(Stored records)
++++++++

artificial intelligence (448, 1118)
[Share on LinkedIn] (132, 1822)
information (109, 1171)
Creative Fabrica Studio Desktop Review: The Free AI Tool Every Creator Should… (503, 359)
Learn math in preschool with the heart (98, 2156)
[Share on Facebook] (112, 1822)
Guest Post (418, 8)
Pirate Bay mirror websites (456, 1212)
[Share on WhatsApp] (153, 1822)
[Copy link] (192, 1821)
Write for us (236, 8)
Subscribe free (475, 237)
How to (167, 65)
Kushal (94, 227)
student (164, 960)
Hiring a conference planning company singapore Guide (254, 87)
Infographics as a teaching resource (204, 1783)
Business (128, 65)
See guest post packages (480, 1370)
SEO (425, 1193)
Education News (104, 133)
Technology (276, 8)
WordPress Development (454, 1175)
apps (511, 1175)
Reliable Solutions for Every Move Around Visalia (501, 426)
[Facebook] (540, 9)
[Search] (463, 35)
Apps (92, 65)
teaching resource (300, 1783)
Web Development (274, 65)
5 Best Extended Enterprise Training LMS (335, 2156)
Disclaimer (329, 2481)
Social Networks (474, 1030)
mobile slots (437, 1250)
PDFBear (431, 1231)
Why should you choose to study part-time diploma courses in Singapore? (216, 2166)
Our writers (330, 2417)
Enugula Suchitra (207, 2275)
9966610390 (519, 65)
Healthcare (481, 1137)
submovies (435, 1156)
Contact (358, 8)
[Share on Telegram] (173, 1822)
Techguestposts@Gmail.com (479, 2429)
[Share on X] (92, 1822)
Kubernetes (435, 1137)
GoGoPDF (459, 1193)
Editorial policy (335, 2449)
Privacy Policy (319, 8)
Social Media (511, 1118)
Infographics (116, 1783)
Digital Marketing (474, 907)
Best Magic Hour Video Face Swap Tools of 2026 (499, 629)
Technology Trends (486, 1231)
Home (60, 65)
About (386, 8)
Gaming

++++++++

Your task: Retype the records above from the very first line down to the line with "Contact (358, 8)", keeping both of those lines. Include nothing beyond them.

Response box:
artificial intelligence (448, 1118)
[Share on LinkedIn] (132, 1822)
information (109, 1171)
Creative Fabrica Studio Desktop Review: The Free AI Tool Every Creator Should… (503, 359)
Learn math in preschool with the heart (98, 2156)
[Share on Facebook] (112, 1822)
Guest Post (418, 8)
Pirate Bay mirror websites (456, 1212)
[Share on WhatsApp] (153, 1822)
[Copy link] (192, 1821)
Write for us (236, 8)
Subscribe free (475, 237)
How to (167, 65)
Kushal (94, 227)
student (164, 960)
Hiring a conference planning company singapore Guide (254, 87)
Infographics as a teaching resource (204, 1783)
Business (128, 65)
See guest post packages (480, 1370)
SEO (425, 1193)
Education News (104, 133)
Technology (276, 8)
WordPress Development (454, 1175)
apps (511, 1175)
Reliable Solutions for Every Move Around Visalia (501, 426)
[Facebook] (540, 9)
[Search] (463, 35)
Apps (92, 65)
teaching resource (300, 1783)
Web Development (274, 65)
5 Best Extended Enterprise Training LMS (335, 2156)
Disclaimer (329, 2481)
Social Networks (474, 1030)
mobile slots (437, 1250)
PDFBear (431, 1231)
Why should you choose to study part-time diploma courses in Singapore? (216, 2166)
Our writers (330, 2417)
Enugula Suchitra (207, 2275)
9966610390 (519, 65)
Healthcare (481, 1137)
submovies (435, 1156)
Contact (358, 8)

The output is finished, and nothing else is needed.